Chinua Achebe / Buchi Emecheta
In Buchi Emecheta's book, The Joys of Motherhood, colonialism is already instituted and through the main character, Nnu Ego, we are able to see what post-colonialism looks like from a woman's perspective. The reader has the knowledge of hindsight and what colonialism did in Africa, the major impact of it, however, the story that Emecheta creates completely avoids anachronism. The characters in Emecheta's book only know what they know is going on in their society at that time; they don't seem to know what we know now about colonialism. Chinua Achebe's book, Things Fall Apart, on the other hand, tells the tale of life before colonialism and when the white man came to a Nigerian village and the events that ensued after and how life changed for Nigerians. We understand through reading Achebe's work that colonialism came into Nigerian culture in a slow but constant way, and the Nigerian culture would never be the same afterwards. The Joys of Motherhood picks up where Achebe left off and gives the reader insight into what took place before colonialism so firmly placed itself in the Igbo community.

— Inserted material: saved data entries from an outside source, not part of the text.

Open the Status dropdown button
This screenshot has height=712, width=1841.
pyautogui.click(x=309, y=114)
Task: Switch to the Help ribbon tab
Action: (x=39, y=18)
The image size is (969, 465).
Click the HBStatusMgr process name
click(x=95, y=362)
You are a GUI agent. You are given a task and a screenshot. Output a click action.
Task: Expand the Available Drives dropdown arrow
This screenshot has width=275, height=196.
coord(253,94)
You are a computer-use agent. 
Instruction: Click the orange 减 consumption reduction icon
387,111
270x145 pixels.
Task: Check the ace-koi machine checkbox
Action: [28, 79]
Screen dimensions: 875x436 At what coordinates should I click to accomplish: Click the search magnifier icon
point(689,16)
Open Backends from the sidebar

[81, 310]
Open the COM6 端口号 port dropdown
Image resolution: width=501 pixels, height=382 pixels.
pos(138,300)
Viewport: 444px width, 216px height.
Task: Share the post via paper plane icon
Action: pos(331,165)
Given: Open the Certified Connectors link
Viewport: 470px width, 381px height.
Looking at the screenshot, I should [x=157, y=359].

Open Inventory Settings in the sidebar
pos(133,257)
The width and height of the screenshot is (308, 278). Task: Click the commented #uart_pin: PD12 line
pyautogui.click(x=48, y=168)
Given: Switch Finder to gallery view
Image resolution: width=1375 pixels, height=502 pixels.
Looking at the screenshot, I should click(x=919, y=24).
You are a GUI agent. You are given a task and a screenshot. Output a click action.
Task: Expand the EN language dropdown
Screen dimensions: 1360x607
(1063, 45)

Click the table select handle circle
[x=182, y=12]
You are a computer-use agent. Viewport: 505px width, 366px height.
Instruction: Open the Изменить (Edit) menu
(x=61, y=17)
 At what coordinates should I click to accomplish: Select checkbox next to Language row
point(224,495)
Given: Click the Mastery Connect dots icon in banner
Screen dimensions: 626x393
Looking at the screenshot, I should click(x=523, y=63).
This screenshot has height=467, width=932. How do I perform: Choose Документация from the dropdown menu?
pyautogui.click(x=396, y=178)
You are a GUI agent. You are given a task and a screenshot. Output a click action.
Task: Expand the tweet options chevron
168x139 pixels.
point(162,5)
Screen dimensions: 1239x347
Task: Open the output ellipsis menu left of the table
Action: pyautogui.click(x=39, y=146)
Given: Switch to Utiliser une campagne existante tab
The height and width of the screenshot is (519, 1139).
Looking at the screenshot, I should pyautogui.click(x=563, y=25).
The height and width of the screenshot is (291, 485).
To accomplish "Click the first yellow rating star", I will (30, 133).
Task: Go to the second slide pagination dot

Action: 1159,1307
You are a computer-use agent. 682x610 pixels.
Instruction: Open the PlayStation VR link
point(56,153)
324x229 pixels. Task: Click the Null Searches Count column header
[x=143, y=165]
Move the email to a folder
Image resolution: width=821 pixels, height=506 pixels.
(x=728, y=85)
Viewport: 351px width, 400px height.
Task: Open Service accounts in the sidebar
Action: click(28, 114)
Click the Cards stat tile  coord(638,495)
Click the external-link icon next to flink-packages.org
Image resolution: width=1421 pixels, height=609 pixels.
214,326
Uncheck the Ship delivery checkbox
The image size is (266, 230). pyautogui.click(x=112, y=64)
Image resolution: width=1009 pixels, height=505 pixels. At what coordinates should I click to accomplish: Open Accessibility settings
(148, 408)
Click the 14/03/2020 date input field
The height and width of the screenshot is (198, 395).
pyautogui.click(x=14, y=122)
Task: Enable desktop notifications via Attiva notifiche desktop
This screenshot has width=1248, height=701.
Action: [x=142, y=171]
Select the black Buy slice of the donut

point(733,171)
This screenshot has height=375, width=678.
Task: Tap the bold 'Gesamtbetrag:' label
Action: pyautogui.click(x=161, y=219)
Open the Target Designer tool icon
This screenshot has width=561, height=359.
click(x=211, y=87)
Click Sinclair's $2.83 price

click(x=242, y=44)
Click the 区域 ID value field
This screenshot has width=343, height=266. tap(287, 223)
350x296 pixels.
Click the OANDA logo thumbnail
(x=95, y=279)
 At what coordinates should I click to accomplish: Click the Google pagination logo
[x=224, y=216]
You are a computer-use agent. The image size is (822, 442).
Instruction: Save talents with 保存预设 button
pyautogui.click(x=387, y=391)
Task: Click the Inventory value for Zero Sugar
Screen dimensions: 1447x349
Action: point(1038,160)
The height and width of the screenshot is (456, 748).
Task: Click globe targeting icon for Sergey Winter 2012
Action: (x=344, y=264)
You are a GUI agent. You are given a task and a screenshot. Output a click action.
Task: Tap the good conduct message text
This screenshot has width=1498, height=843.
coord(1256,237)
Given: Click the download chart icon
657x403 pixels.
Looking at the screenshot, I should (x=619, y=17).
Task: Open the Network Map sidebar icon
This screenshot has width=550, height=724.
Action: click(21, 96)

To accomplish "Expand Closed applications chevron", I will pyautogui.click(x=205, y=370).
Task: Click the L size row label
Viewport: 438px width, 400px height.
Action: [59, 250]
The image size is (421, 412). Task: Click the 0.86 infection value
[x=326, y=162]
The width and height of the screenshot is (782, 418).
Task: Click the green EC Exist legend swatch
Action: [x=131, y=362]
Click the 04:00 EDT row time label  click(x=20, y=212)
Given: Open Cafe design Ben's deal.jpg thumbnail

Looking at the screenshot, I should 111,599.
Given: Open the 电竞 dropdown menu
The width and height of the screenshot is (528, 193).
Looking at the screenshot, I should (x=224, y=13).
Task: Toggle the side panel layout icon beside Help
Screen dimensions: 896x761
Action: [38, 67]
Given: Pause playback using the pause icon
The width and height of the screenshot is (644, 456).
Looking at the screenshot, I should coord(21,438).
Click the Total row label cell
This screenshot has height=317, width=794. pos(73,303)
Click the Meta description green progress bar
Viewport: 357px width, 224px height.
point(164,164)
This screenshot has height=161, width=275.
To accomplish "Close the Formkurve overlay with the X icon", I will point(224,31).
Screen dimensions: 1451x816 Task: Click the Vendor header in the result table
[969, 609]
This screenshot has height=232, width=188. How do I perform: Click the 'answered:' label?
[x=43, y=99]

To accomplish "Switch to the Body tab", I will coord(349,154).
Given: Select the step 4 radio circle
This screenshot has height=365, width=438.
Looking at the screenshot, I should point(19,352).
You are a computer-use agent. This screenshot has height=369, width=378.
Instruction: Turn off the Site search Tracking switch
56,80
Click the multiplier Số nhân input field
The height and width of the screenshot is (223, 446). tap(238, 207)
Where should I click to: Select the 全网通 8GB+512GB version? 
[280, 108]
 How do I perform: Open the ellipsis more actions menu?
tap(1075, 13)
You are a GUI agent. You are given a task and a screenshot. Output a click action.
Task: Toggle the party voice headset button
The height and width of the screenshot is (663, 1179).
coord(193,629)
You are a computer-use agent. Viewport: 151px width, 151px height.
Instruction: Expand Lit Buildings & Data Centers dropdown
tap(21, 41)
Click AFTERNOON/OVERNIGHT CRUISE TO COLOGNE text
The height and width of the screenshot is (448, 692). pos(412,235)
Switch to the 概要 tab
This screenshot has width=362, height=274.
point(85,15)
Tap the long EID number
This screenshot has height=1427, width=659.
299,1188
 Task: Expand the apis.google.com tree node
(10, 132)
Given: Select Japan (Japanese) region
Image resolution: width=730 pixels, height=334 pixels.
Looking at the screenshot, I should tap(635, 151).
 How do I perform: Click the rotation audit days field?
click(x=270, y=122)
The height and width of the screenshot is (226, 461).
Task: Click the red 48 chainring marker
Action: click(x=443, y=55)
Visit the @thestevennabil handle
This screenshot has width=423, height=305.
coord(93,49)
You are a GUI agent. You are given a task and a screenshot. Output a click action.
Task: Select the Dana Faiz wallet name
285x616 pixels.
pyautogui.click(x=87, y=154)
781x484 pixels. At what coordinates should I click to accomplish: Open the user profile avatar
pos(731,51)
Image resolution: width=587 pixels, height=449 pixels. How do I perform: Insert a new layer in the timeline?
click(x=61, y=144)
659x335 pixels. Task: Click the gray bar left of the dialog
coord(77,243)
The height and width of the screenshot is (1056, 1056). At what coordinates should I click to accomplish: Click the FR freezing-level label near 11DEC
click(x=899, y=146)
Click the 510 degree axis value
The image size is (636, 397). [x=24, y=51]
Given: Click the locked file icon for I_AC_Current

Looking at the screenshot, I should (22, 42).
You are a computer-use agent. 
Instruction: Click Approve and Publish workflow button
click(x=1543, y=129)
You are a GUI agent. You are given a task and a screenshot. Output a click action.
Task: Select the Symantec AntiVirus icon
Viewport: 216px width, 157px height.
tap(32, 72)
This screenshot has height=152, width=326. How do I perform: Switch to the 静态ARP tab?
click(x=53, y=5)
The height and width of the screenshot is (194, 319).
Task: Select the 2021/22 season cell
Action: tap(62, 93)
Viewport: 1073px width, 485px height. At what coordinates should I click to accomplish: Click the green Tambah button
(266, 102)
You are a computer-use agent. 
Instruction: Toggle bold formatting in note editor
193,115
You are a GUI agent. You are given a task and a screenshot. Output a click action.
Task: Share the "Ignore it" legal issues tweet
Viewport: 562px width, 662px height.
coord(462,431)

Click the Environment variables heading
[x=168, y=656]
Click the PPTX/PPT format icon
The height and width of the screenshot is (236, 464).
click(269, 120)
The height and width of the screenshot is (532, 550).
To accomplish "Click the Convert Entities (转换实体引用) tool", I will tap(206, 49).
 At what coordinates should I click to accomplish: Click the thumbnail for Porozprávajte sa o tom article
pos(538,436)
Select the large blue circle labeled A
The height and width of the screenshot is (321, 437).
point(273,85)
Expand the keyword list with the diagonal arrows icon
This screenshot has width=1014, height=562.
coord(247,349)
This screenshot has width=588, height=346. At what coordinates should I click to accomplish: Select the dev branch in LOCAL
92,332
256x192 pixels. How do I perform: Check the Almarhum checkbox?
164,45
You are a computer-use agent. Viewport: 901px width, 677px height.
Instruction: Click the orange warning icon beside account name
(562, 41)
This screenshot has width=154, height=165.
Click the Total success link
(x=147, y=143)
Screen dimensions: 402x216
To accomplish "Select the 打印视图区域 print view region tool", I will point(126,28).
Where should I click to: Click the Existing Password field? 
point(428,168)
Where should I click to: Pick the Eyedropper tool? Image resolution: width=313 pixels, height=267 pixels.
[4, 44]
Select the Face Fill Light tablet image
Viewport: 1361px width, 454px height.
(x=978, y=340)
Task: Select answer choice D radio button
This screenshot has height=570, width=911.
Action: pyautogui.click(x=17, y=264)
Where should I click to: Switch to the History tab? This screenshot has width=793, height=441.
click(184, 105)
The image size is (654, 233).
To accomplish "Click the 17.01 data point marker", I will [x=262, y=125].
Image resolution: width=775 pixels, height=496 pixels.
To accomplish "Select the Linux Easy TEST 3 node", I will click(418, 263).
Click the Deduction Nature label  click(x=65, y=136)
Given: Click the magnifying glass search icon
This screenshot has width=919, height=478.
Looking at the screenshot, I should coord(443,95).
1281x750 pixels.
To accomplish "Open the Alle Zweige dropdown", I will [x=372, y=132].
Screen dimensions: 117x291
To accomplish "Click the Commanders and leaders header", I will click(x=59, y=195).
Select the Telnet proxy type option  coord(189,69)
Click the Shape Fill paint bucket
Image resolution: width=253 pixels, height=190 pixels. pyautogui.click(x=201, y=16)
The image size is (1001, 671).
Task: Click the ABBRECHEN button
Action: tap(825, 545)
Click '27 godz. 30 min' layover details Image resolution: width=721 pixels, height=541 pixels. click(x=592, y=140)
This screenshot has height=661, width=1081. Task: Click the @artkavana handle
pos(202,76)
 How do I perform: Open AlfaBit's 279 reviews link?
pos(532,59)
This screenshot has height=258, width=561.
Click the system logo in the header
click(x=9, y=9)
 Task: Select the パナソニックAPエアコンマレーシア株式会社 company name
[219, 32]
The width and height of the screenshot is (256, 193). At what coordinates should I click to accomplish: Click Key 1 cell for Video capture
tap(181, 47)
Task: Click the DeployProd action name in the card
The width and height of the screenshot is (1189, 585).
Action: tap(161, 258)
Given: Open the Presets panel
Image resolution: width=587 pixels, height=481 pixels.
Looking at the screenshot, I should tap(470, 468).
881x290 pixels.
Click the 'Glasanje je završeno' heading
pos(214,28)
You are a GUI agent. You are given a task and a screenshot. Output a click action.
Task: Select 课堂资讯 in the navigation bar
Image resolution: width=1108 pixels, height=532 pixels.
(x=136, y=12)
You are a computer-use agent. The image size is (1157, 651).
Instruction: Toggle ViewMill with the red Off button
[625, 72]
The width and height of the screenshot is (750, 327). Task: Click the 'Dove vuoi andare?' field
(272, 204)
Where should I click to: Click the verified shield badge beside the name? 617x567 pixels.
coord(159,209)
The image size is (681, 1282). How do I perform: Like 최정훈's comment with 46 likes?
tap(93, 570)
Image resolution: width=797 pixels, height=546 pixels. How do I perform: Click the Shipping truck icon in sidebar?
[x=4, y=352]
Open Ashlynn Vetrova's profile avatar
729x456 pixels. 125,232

In The Joys of Motherhood, we see the importance of gender in the Igbo society. In Nnu Ego's town, polygamy is the custom and the worth of a woman is completely related to her ability to have children, or not to have children. In fact, Nnu Ego's first marriage to Amatokwu fails because of her difficulty to conceive. The customs are definitely limiting in the Igbo culture and we see Nnu Ego struggling to fulfill...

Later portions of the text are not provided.